During Charlotte Perkins Gilman's engagement to Walter Stetson, a friend offered her a copy of Walt Whitman's Leaves of Grass. Gilman refused to accept the volume, saying that she would never read Whitman. Discussing this incident, Ann Lane attributes Gilman's refusal of the book to the influence of Stetson who apparently "accepted, at least for his fiancée, the conventional view of his day that defined Whitman's poetry as unseemly and unsavory." 1 Any anxiety Stetson may have had about the consequences of reading Leaves of Grass would have rested upon another perfectly "conventional view" of the day, the notion that one's reading could have an enduring impact on one's life, whether benign or pernicious.

Much has been written about Gilman's relation to the work of writing, but her relation to reading deserves more attention than it has received. At the end of the nineteenth century, many writers, reviewers, and educators were preoccupied by the pros and cons of what was widely referred to as the reading habit. I suggest that "The Yellow Wallpaper" reflects culturally typical anxieties about certain kinds of fiction reading, especially the practice of reading for escape, through projection and identification. Whether or not Gilman shared these anxieties—and I believe that she did—her most famous story provides an oblique but powerful image of a reader who is temporarily exhilarated but ultimately destroyed while absorbed in a mesmerizing text. The figure of the narrator-protagonist reflects Gilman's own intensely conflicted relation to reading, including her painful inability to read at all during the period of emotional upheaval on which the story is based. Attention to the narrative's self-reflexive concern with the dynamics [End Page 89] of reading elucidates not only Gilman's own reading practices but also her commitment to fiction "with a purpose," as she referred to "The Yellow Wallpaper" in an exchange with William Dean Howells. 2

Although Gilman's "purpose" in writing "The Yellow Wallpaper" was misunderstood by many of her contemporaries, the strong emotional impact of the story was never in doubt. When Horace Scudder rejected the story for the Atlantic, he wrote Gilman: "I could not forgive myself, if I made others as miserable as I have made myself" (L, 119). Less well-known than Scudder's famous response are the comments of a reader who sent a letter of "protest" to the Boston Transcript after "The Yellow Wallpaper" appeared in the New England Magazine. Charging that "such literature contains deadly peril," the letter devotes particular attention to the story's powerful grip upon its reader: "It is graphically told, in a somewhat sensational style, which makes it difficult to lay aside, after the first glance, til it is finished, holding the reader in morbid fascination to the end" (L, 120).

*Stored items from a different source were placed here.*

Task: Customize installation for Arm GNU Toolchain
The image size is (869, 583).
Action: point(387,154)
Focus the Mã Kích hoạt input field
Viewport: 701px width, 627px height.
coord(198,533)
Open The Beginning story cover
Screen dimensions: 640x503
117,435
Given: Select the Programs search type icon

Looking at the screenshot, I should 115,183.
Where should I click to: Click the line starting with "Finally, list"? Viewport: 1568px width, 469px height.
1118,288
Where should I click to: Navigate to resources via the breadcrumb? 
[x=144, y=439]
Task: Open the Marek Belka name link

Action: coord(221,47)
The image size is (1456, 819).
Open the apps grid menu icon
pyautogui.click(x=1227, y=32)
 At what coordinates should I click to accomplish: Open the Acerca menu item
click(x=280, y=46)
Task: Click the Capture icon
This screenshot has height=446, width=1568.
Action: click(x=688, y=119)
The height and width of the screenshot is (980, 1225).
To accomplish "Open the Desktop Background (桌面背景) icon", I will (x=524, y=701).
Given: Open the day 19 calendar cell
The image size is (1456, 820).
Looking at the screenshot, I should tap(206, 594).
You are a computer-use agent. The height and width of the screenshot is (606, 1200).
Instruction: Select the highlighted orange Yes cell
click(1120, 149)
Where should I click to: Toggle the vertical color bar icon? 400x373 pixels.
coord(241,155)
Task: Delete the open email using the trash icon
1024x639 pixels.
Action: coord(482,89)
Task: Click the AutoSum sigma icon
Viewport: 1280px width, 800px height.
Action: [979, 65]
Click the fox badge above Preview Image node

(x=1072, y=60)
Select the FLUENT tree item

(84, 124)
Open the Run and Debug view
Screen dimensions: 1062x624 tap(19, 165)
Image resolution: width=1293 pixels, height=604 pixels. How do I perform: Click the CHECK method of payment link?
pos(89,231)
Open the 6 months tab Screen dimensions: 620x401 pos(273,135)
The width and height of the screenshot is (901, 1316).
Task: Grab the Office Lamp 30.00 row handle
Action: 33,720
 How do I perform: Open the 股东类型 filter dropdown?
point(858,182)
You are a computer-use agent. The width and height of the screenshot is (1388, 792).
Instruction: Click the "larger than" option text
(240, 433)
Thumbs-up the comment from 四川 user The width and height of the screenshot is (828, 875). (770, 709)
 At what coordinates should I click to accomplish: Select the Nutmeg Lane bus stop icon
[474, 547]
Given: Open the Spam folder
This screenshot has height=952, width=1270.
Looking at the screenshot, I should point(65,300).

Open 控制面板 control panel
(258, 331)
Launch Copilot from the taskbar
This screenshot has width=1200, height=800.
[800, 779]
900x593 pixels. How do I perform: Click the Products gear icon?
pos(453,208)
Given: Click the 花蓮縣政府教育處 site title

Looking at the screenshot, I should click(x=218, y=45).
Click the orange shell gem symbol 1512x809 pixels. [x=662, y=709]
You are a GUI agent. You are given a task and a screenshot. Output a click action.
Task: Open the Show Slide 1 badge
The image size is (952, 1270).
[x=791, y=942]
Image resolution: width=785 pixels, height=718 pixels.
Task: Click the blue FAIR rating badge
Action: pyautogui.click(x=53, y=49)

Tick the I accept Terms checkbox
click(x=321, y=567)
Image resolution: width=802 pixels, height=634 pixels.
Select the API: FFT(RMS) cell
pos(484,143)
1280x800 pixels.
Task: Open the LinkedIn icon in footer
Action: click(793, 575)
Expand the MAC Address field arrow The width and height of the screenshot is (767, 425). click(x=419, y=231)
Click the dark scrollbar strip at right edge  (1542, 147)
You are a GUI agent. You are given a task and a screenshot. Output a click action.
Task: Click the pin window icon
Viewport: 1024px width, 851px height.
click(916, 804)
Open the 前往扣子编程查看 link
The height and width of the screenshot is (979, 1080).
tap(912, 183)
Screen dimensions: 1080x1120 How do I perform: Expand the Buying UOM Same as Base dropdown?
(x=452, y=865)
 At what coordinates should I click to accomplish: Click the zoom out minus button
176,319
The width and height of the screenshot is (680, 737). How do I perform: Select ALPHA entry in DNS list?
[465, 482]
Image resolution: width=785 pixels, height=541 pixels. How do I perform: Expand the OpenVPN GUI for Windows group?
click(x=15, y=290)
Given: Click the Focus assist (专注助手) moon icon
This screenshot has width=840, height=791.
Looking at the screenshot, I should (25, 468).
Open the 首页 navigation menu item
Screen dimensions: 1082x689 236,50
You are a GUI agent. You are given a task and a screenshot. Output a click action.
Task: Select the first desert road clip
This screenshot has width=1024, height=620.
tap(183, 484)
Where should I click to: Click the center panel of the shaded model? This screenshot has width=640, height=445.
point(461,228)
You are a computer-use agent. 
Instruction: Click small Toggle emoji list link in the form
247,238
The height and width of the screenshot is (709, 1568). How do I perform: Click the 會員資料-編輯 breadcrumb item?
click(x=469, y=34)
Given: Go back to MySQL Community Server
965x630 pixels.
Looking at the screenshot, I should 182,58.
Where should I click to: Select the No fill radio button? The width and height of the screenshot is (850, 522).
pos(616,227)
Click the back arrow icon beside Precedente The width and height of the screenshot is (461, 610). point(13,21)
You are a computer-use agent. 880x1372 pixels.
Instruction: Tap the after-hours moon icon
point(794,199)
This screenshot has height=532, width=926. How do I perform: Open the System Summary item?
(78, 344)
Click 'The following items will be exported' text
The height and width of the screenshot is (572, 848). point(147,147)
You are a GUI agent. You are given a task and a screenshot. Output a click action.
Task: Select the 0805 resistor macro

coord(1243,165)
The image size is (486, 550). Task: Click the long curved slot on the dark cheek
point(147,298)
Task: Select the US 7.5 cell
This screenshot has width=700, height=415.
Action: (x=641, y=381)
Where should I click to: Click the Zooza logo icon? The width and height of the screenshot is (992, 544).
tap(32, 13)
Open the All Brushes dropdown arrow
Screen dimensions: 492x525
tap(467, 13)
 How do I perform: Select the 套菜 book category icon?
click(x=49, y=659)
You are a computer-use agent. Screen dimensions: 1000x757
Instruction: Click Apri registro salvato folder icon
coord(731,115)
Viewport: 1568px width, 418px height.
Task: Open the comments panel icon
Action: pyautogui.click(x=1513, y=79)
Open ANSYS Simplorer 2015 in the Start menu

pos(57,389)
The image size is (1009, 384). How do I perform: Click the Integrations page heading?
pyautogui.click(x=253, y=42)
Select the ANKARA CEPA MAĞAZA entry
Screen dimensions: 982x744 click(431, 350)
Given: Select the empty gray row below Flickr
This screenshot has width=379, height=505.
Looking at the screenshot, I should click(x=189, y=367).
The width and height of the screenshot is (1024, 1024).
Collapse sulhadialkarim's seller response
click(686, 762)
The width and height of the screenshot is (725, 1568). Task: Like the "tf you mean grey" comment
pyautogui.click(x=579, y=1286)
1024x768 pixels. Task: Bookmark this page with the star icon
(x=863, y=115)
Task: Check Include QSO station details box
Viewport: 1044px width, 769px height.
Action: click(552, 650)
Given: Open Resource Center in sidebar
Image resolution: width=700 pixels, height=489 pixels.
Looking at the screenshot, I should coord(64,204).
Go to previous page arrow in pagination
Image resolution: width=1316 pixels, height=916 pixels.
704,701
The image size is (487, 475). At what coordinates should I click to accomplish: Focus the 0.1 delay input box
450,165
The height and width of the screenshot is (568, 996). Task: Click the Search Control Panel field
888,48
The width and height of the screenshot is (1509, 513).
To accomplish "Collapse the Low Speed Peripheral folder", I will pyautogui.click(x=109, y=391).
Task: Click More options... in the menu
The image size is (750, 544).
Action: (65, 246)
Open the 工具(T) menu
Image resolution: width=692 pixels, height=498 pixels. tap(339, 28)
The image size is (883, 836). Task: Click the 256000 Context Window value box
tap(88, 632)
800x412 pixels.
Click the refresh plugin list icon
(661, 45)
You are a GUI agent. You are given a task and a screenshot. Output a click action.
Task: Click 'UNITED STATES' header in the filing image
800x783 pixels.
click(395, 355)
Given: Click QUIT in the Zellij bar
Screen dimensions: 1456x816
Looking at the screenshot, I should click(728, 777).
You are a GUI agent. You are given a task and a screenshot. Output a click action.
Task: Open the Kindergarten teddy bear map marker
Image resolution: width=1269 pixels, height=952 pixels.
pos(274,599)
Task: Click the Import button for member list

This description of reading "The Yellow Wallpaper" bears an uncanny resemblance to the way Gilman's story itself represents the narrator: "morbidly fascinated" by the wall-paper, increasingly preoccupied with it, and determined to follow its pattern to "some sort of conclusion." 3 In the course of the story, the narrator herself becomes a reader—an avid, indeed an obsessive, reader—of the paper on the walls that surround her. From a nineteenth-century point of view, the narrator becomes what Nancy Glazener has recently called an "addictive" reader: one who reads incessantly and who, while doing so, loses her last remaining hold on reality. 4

Gilman's nameless protagonist enters an action-filled world that she creates by inference from a printed design. As a result, her depression and despair are temporarily dispelled. Like a reader absorbed in an exciting tale, the narrator "follow[s] that pattern about by the hour." Soon she finds that "[l]ife [is] very much more exciting . . . than it used to be . . . I have something more to expect, to look forward to" ("YW," 19, 27). Like a reader who can't put a book down, she no longer sleeps much...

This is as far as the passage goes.